Levantarse temprano para llegar a las ocho de la mañana en punto al banco y atender a sus clientes brindándoles información sobre hipotecas, cuentas de cheques y préstamos, significa lo más importante para Infante. Desde hace siete años ese es su empleo y no quiere cambiarlo por nada del mundo. A sus 31 años se siente dichoso de trabajar en el banco y jamás le pasó por la mente buscar suerte en otro equipo que no fuera Mirandés, club que le queda cerca de su empleo.

«En esta vida hay que perseguir la felicidad. Estoy muy a gusto en el trabajo donde estoy. Me siento apreciado y en este club también me siento muy valorado. Esa simbiosis hace que pueda compaginar las dos cosas y me siento muy bien», precisa Infante.

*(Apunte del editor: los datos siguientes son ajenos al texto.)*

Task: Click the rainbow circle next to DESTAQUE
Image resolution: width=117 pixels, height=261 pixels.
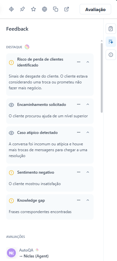Action: pos(27,47)
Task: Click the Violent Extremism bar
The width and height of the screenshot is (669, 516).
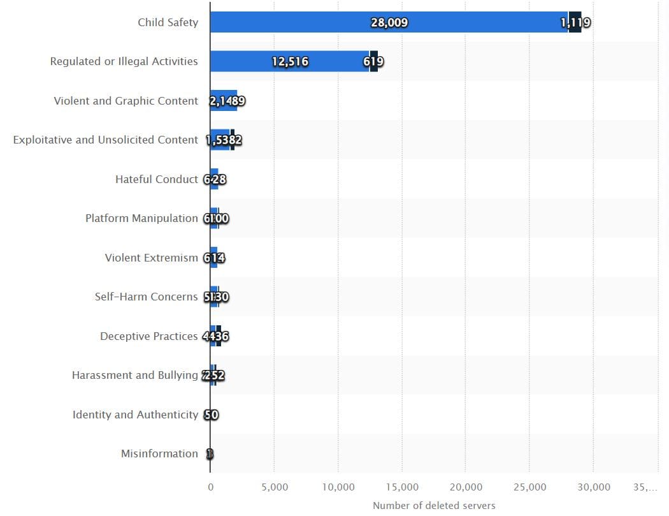Action: [x=213, y=258]
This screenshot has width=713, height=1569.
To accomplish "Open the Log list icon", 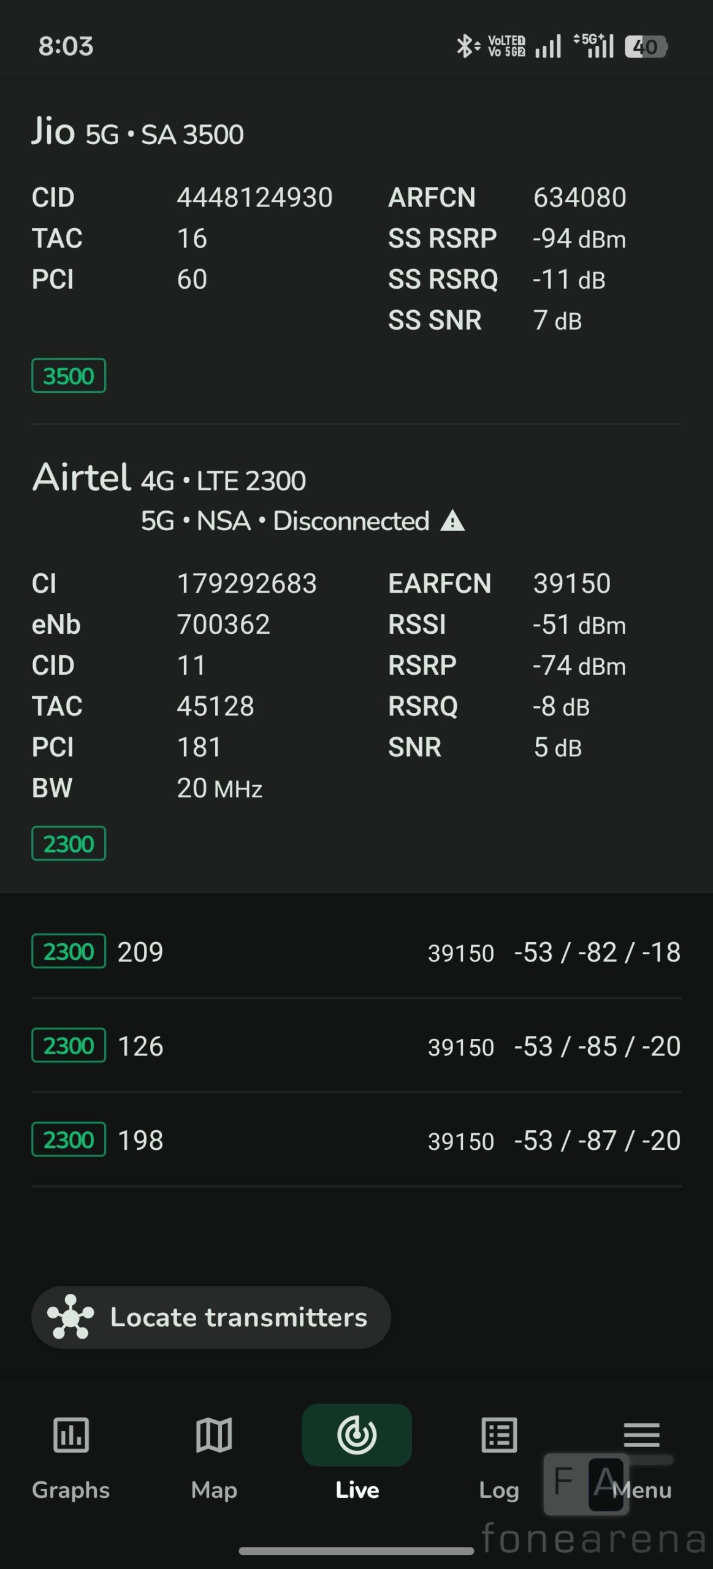I will pos(499,1435).
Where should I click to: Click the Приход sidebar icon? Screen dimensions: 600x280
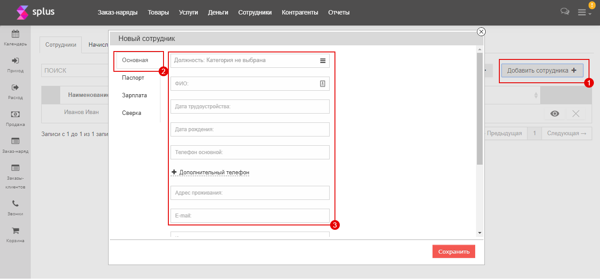pos(15,61)
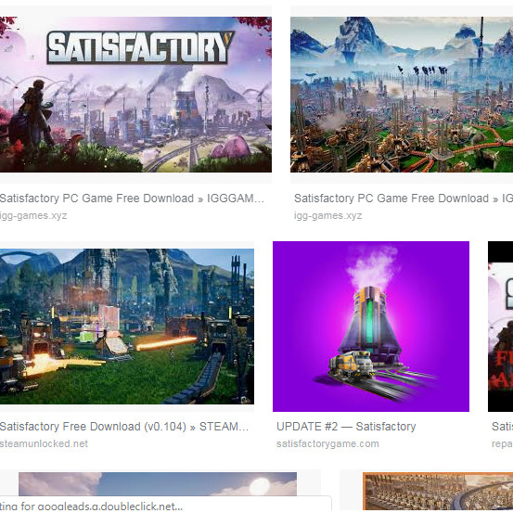Click the SATISFACTORY logo text in first image
Image resolution: width=513 pixels, height=513 pixels.
140,47
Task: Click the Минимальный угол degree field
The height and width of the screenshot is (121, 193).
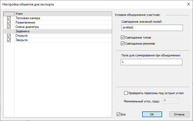Action: tap(170, 100)
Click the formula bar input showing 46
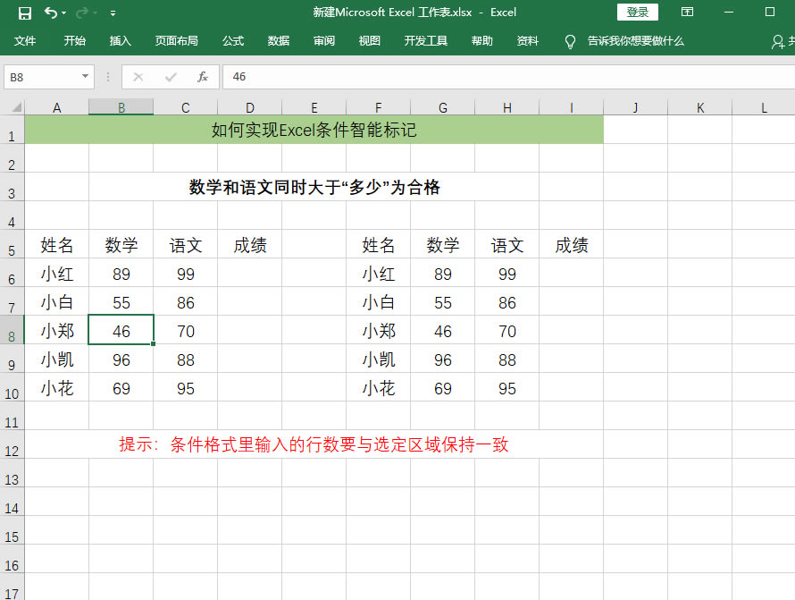 [500, 77]
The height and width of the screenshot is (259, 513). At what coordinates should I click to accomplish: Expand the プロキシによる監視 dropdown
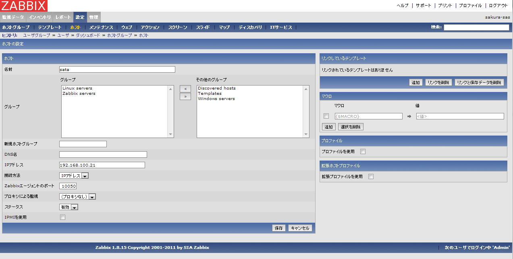click(77, 196)
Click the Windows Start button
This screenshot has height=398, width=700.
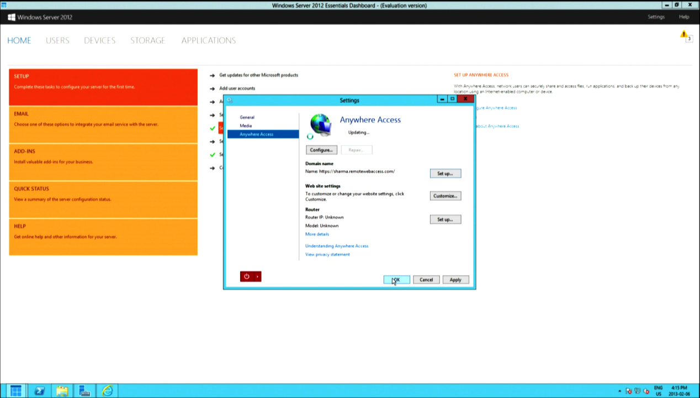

¿Cómo se las arregla para compaginar empleo y futbol? Como muchos de sus compañeros también tienen empleo de tiempo completo, el club decidió que los entrenamientos fueran por las tardes. Cuando hay partidos entre semana, éstos se efectúan por las noches para que los integrantes del equipo tengan oportunidad de calentar antes de saltar a la cancha.